**Instructions for the task**
Among the lines below, take the one holding "The image size is (362, 312).", the one holding "You are a computer-use agent. The", and all lines between them. Set them down exactly.
- Opening Delimiter -
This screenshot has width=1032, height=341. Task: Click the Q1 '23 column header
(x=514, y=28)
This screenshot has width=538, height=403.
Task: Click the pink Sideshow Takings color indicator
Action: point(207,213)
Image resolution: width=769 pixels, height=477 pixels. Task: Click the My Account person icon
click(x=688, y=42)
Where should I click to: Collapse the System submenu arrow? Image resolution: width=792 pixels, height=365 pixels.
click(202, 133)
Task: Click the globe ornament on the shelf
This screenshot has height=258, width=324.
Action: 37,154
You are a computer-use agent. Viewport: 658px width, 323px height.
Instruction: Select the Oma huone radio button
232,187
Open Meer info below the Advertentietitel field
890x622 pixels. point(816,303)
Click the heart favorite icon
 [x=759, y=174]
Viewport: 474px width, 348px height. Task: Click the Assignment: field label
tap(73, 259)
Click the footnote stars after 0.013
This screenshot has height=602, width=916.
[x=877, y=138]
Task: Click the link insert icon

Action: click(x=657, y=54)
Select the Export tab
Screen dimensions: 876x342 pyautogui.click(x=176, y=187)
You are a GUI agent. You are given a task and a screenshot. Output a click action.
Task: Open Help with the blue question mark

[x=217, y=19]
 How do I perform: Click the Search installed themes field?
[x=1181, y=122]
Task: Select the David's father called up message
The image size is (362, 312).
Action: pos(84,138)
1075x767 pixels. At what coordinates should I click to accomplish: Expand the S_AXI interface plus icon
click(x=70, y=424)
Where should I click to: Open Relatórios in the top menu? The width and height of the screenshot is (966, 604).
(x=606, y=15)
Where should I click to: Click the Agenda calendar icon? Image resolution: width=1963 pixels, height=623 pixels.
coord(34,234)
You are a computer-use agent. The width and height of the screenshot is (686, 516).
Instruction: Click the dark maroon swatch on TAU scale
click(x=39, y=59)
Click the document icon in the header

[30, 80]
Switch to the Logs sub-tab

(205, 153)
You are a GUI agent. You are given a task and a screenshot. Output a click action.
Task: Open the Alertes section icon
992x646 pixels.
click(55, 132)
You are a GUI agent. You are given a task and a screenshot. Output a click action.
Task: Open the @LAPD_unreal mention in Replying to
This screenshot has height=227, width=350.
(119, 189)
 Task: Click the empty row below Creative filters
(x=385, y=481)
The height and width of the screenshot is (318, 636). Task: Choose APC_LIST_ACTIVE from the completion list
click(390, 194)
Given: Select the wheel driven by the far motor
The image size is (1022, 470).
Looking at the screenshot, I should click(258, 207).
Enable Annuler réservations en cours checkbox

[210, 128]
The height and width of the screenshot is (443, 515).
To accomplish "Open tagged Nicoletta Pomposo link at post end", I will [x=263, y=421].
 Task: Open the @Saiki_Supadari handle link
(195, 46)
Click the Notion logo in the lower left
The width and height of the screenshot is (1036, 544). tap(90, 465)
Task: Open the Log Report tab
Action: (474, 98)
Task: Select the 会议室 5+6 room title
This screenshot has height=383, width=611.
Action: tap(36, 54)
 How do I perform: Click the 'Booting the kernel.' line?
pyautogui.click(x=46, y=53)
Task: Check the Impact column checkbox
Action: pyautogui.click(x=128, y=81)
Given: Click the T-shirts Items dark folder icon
- Closing Delimiter -
**Response**
The image size is (362, 312).
Action: pos(84,138)
1075x767 pixels. At what coordinates should I click to accomplish: Expand the S_AXI interface plus icon
click(x=70, y=424)
Where should I click to: Open Relatórios in the top menu? The width and height of the screenshot is (966, 604).
(x=606, y=15)
Where should I click to: Click the Agenda calendar icon? Image resolution: width=1963 pixels, height=623 pixels.
coord(34,234)
You are a computer-use agent. The width and height of the screenshot is (686, 516).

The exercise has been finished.